Su fisiopatología se basa, principalmente, en la enfermedad aterosclerótica. Siendo los factores genéticos e inflamatorios responsables también de la formación de los aneurismas.

Su tratamiento se basa tanto en medidas higienicodietéticas como en tratamientos quirúrgicos.

PALABRAS CLAVE

Aneurisma, aneurisma aórtico – abdominal, tratamiento quirúrgico.

ABSTRACT

The prevalence of aneurysms is between 8-10% in men with hypertension, 12% in patients suffering from peripheral arterial disease and 8% in those patients with coronary artery disease.

Its pathophysiology is based mainly on atherosclerotic disease. Genetic and inflammatory factors are also responsible for the formation of aneurysms.

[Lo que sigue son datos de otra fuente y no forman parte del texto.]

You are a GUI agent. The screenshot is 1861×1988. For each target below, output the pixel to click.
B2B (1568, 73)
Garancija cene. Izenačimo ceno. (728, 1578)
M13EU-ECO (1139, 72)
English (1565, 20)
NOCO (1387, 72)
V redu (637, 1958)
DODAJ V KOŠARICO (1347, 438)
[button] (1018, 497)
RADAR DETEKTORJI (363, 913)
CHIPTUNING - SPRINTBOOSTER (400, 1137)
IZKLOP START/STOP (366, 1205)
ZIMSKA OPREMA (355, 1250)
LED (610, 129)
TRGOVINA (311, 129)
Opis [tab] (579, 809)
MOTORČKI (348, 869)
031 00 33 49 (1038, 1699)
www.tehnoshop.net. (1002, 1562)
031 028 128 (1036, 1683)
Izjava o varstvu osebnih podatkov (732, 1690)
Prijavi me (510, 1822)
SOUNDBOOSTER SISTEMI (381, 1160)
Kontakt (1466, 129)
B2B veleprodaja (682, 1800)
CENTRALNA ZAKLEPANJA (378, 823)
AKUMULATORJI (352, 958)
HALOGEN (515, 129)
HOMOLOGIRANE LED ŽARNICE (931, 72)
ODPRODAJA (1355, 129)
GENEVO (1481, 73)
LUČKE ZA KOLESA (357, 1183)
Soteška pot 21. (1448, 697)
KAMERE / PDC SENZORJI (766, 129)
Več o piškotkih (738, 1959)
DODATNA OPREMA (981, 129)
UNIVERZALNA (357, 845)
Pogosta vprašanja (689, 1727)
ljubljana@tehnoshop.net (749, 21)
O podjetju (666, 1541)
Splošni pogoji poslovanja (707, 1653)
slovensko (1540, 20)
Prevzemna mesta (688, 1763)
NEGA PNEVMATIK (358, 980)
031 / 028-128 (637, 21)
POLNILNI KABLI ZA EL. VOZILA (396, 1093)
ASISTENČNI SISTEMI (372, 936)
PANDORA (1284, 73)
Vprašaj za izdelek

Its treatment is based on both hygienic and dietary measures and surgical treatments.

KEY WORDS

Aneurysm, aortic-abdominal aneurysm, surgical treatment.

DESARROLLO DEL TEMA

La enfermedad aneurismática afecta principalmente a hombres, de edad avanzada y caucásicos. La prevalencia de esta enfermedad aumenta notablemente con la edad, demostrando una prevalencia del 12,5% en 75-84 años, con una relación del 80% en hombres frente al 20% de mujeres. Factores de riesgo como el tabaquismo, la aterosclerosis y la hipertensión arterial aumentan la probabilidad de padecer esta enfermedad1.

La primera causa de muerte en pacientes con aneurisma es la rotura de éstas, que pueden causar una hemorragia en la región1.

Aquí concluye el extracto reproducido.